|Home | About | Journals | Submit | Contact Us | Français|
With the expanding availability of sequencing technologies, research previously centered on the human genome can now afford to include the study of humans’ internal ecosystem (human microbiome). Given the scale of the data involved in this metagenomic research (two orders of magnitude larger than the human genome) and their importance in relation to human health, it is crucial to guarantee (along with the appropriate data collection and taxonomy) proper tools for data analysis. We propose to adapt the approaches defined for the analysis of gene-expression microarray in order to infer information in metagenomics. In particular, we applied SAM, a broadly used tool for the identification of differentially expressed genes among different samples classes, to a reported dataset on a research model with mice of two genotypes (a high density lipoprotein knockout mouse and its wild-type counterpart). The data contain two different diets (high-fat or normal-chow) to ensure the onset of obesity, prodrome of metabolic syndromes (MS). By using 16S rRNA gene as a genomic diversity marker, we illustrate how this approach can identify bacterial populations differentially enriched among different genetic and dietary conditions of the host. This approach faithfully reproduces highly-relevant results from phylogenetic and standard statistical analyses, used to explain the role of the gut microbiome in relation to obesity. This represents a promising proof-of-principle for using functional genomic approaches in the fast growing area of metagenomics, and warrants the availability of a large body of thoroughly tested and theoretically sound methodologies to this exciting new field.
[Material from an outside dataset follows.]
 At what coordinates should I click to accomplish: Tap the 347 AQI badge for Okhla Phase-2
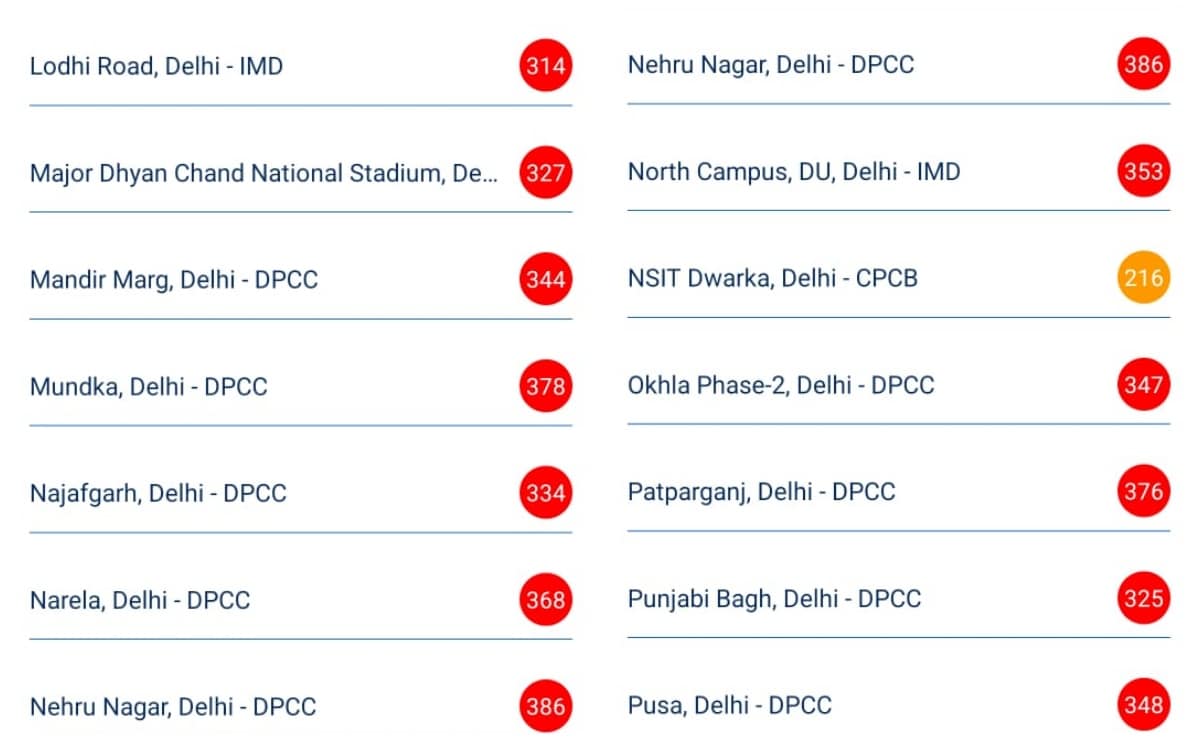(x=1143, y=385)
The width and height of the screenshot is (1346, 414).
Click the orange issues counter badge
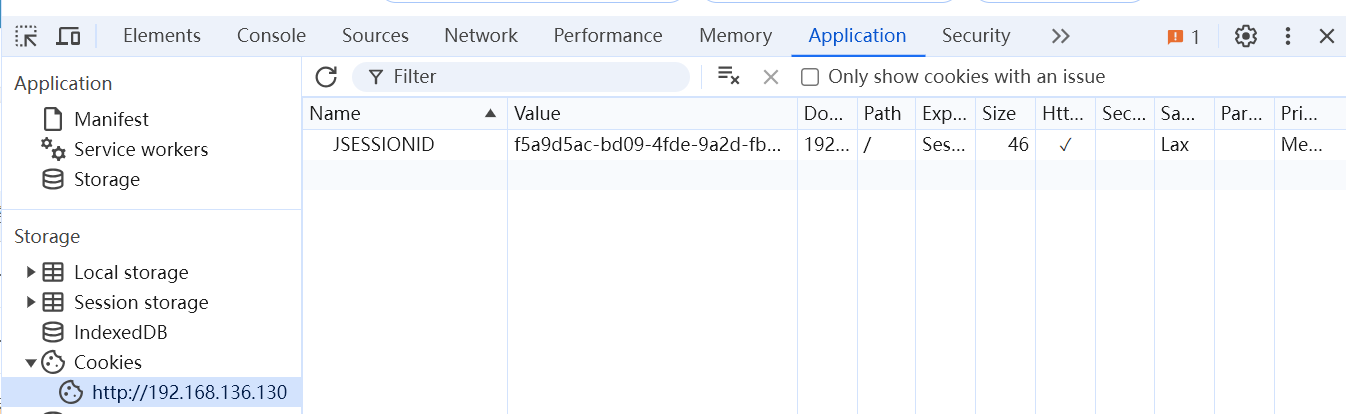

The microorganism community in the human gastrointestinal (GI) tract contains more than 1000 species whose accumulated genomes may have 100 times more genes than the human genome. In this perspective, gut microbiota can be viewed as an organ that regulates its host’s metabolic and immune systems [1, 2]. Gut intestinal (GI) microorganisms are in fact known to contribute to diverse human processes, such as preventing the colonization and attacks of pathogens, regulating the immune system through a number of signal molecules and metabolites, aiding the development of intestinal microvilli, breaking down non-digestible polysaccharides, and ensuring anaerobic metabolism of peptides and proteins which results in recovery of metabolic energy for the host [3, 4]. Although definitive proofs remains to be provided, growing evidence indicates that GI microbiota play a crucial role in the progress of human diseases and in particular for metabolic syndromes (MS), such as obesity, diabetes and hypertension [5–7].
To enhance the understanding of the mechanisms of MS development, early research has devoted considerable efforts to the study of the host genomic variations. Nowadays, given the indication that GI is involved to some extent in such diseases, more attention has been paid to exploring the disruption of gut microbiota. This metagenomic approach to diseases challenges researchers in many ways, from a shift in paradigm that modifies the prevalence of genomic etiology of diseases, to more practical issues related to the complexity and vastness of GI microbiota data.
The actual connection between variations in the GI and onset of obesity and other more complex MS is still under huge debate among scientists, and is not the object of this paper. In this study, we concentrate in particular on the identification of methodologies that are able to highlight relationships between the variations in the GI composition and obesity (a well known consequence of fat feeding, related to MS [8–12]), as it is measured in terms of impaired glucose intolerance and fat mass development, making use of tools that are both well-developed and validated in other areas of research.
Based on the observation that complexity and vastness of the GI microbiota data are traits shared with high-throughput transcriptional data, which are the object of study of functional genomics, we sought to adapt some of the well-tested and much-used tools for gene expression analysis of DNA microarray data to metagenomic studies. To clarify this concept, Figure 1 indicates schematically how the two types of data can be considered in this perspective. To clarify further, we briefly summarize the main areas of research of functional genomics. First, in functional genomics, we are interested in mining genes significantly related to a biological query of interest (i.e. genes differentially expressed in healthy versus diseased patients, etc.): this is achieved with methodologies broadly classified as supervised and unsupervised . Such approaches are able to group genes based on their mutual similarity (for a review see ref. ), or in terms of their resemblance to some external trait (e.g. significance analysis of microarray, SAM  and gene-set enrichment analysis, GSEA ), based on the over/under expression of genes across samples. Second, in functional genomics we are also interested in the identification of interactions among selected genes (gene-network inference approaches, for reviews see ref. [17, 18]). Third, through the use of statistical methods, functional genomics concentrates on the inference of the functionality of such selected genes based on previous knowledge (definition of the controlled vocabulary of terms describing genes functionalities, Gene Ontology ). We will show that, interestingly, part of these problems and their solutions can be advantageously adapted to the investigation of the role and activity of GI microorganisms.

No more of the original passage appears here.